• Task brief: Can you recast the listing lines as a JSON list of strings, one string per line with blank lines omitted, starting at the line containing "The width and" and ending after the line containing "pos(248,225)"? Leave the pictures out of your answer.

• Listing for locating visible targets:
============

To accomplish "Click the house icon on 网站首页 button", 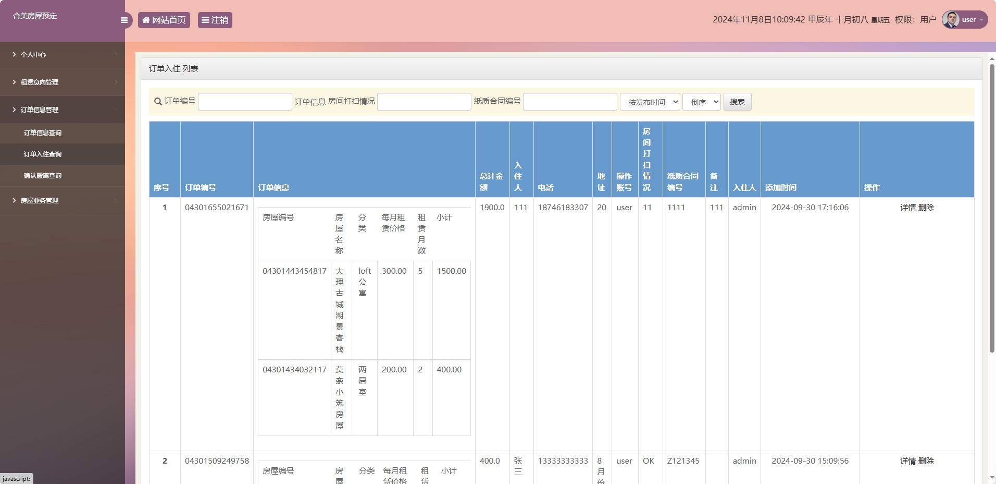I will pos(146,20).
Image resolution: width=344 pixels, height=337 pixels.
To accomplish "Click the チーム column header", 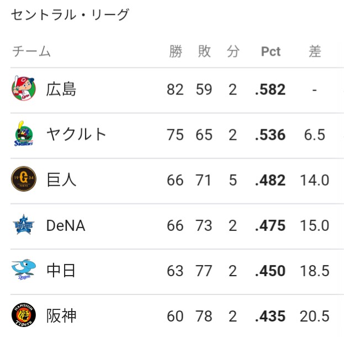I will click(x=31, y=51).
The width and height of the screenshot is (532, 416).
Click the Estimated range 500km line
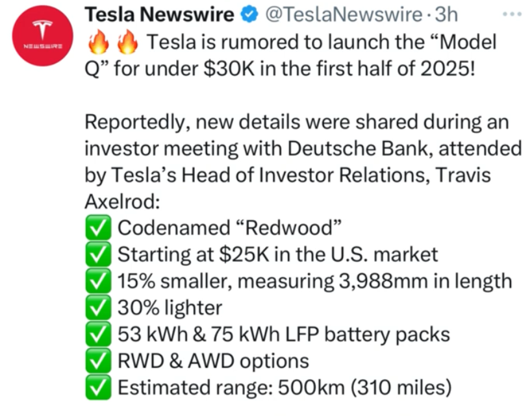click(x=285, y=387)
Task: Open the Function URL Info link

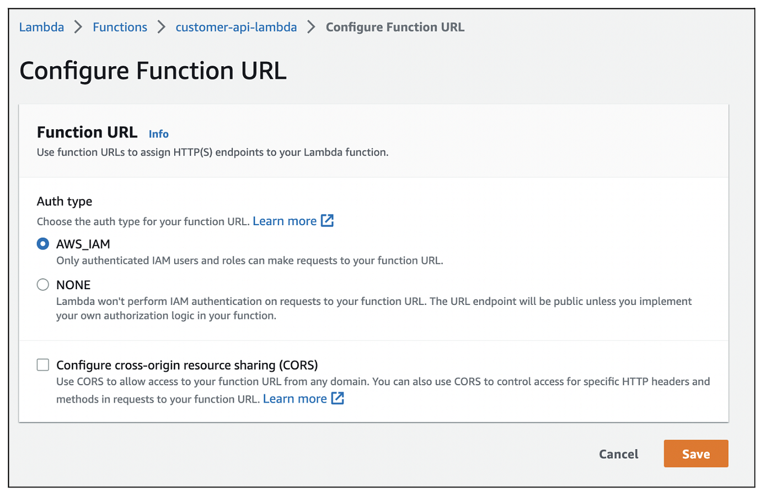Action: pos(158,134)
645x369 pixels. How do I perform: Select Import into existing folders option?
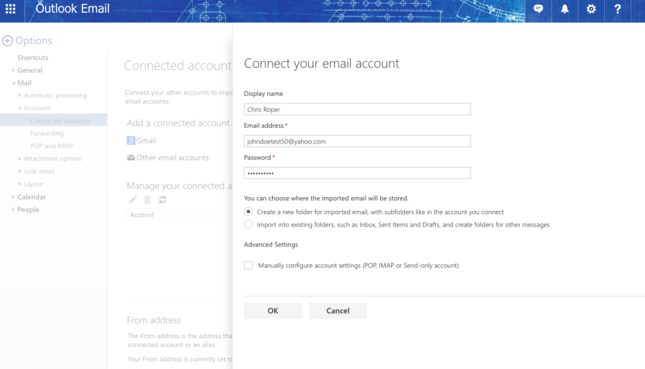pos(248,225)
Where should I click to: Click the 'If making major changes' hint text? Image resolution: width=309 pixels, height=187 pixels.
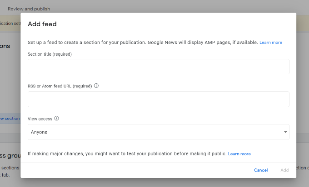pos(127,154)
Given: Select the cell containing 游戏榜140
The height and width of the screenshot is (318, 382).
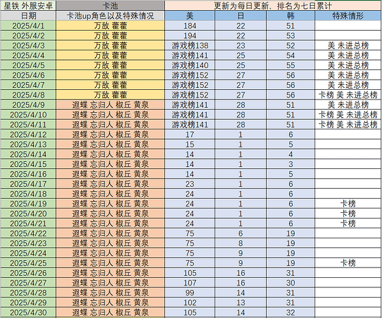Looking at the screenshot, I should pos(190,65).
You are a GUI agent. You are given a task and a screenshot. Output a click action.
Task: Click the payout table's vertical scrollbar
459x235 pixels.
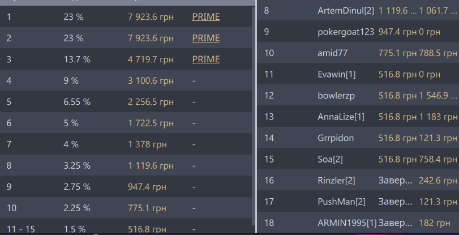click(x=253, y=113)
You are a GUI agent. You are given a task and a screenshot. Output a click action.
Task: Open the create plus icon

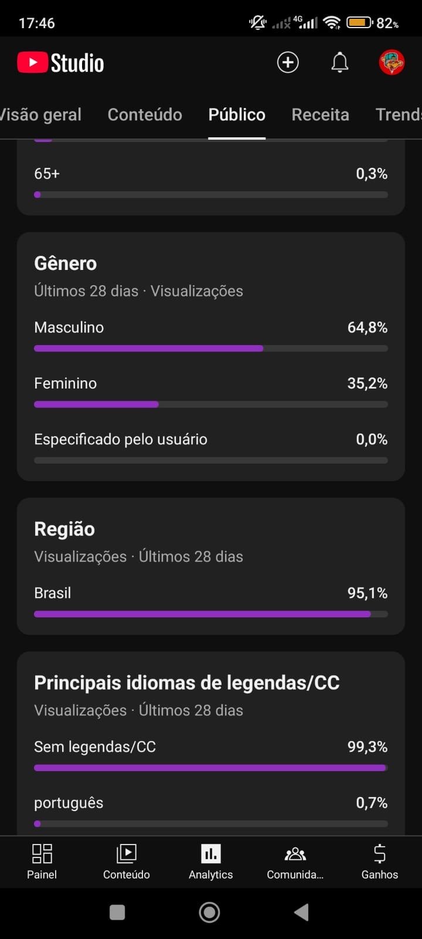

============

• Finished exercise:
[
  "The width and height of the screenshot is (532, 416).",
  "Click the Estimated range 500km line",
  "click(x=285, y=387)",
  "Task: Open the Function URL Info link",
  "Action: pos(158,134)",
  "645x369 pixels. How do I perform: Select Import into existing folders option?",
  "pos(248,225)"
]